++++ ENTRIES SUPPLIED ++++
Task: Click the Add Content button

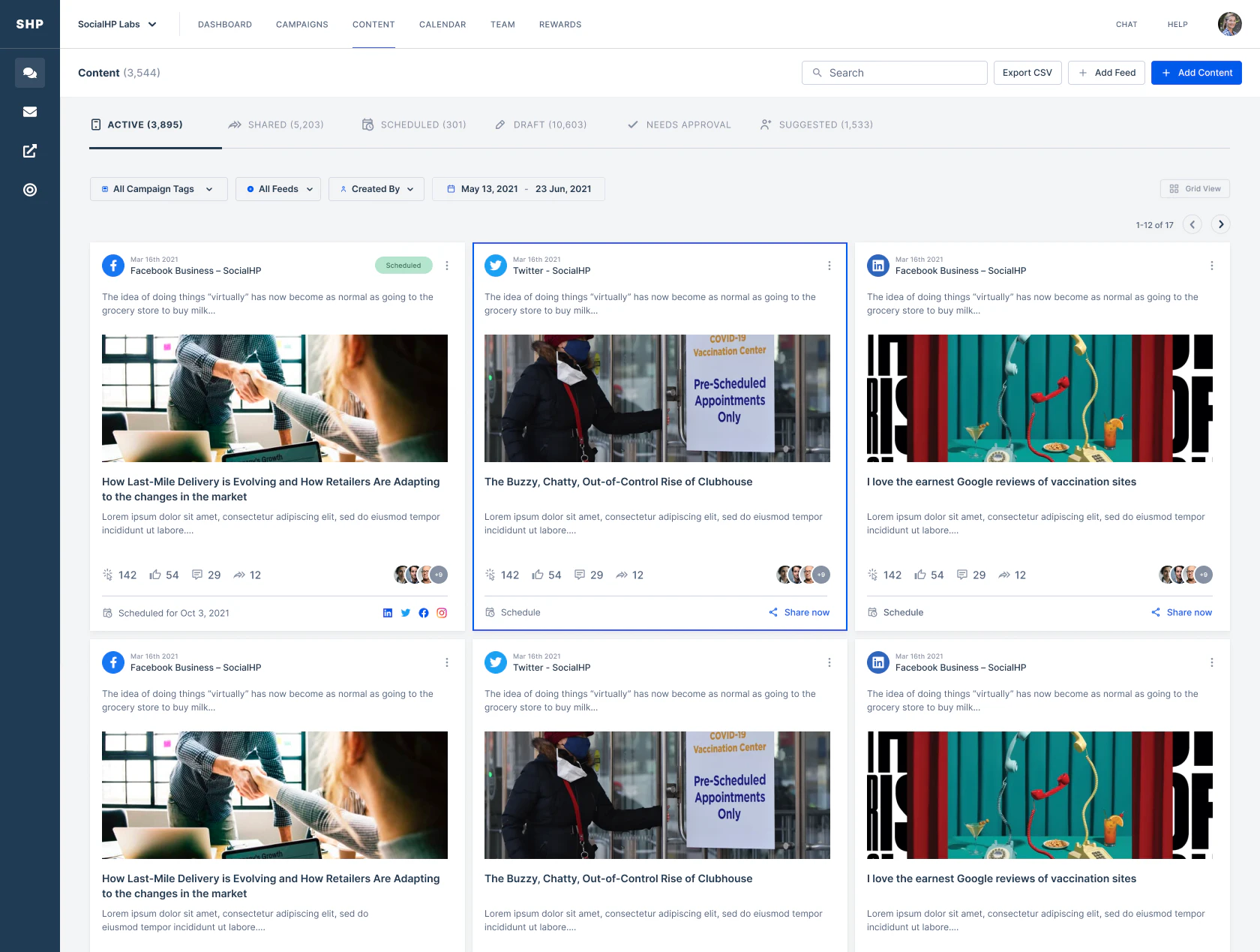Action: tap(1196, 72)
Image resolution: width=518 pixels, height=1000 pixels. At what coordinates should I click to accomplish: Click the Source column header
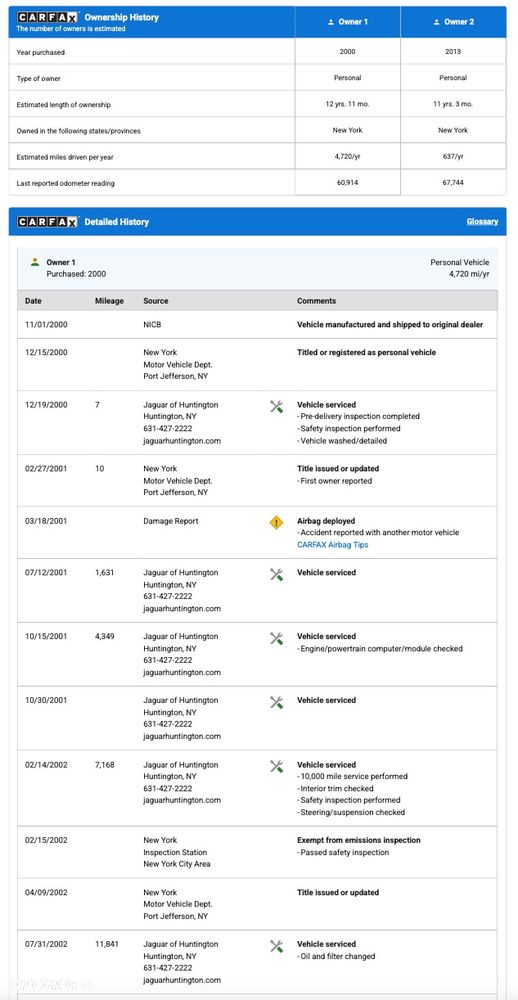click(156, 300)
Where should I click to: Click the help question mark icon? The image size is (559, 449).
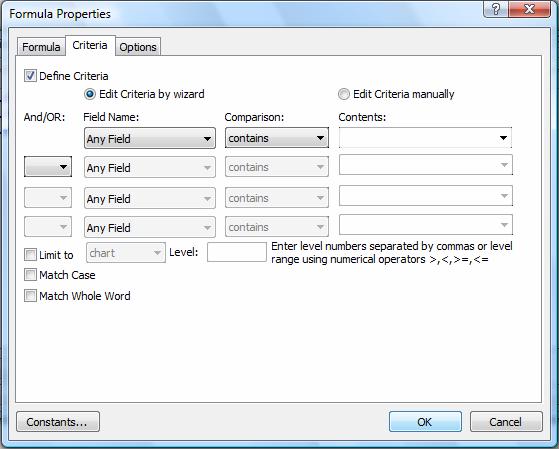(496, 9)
++++
:: DIRECTION ::
Identify each line in the entries above that contains the word "should" and copy those lines. The match is case-sensitive.

:: FULL ANSWER ::
Image resolution: width=518 pixels, height=1000 pixels. At what coordinates should I click to accomplish: Click the Source column header
Where should I click to: Click the help question mark icon? The image size is (559, 449).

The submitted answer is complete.